С замирающим сердцем смотрел я на нее, и пришло мне в голову давно сказанное моим учителем:
Ружена… Мне навороженная… Моя мироносица… Пташка-ждашка… Сладчайшая… Владычица дум… Облюбленница… Красотулька… Золотушка… Пригожая… Забавница… Красавица… Душка… Хорошуля… Драгота… Пестулька… Любка… Ладушка… Горлица, что вылетела из дома моего сердца, оставив в нем пустоту тишины.

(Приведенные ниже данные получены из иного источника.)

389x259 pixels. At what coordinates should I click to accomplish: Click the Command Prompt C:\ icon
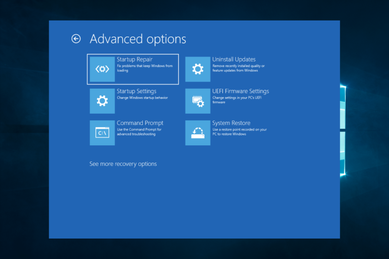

«Держи разум в сапогах», — строго приказал я себе и силой оторвал от нее взгляд, чтобы наконец увидеть и их. Рой девиц неспешно шел по лужайке, будто плыл в травах, к заветному деревцу. Беззвучно и плавно шли, как во сне. Но стоп: разве это крестьянские девушки из русинской окраины Мукачева?! Такие уважаемые, благородные, каждая в платье особой краски (на свою нить), какая в веночке, а какая в платинке из тонкой ткани. Разве что босые ноги отдаленно выдавали, что это мужицкие дочери. Но нужна ли обувь в раю?! Пришли к помосту в дупле, поклонились. Две склонились на колени перед барыней, она положила им руки на головы, гладила, как зверей. Еще одна присела возле фонтана, ощупывая рукой место, — слепенькая. А пятеро стали в круг и начали медленно вращаться в танце. Легкие, хупавые[366], какие-то безвольные. Танцуя пели. Я прислушался.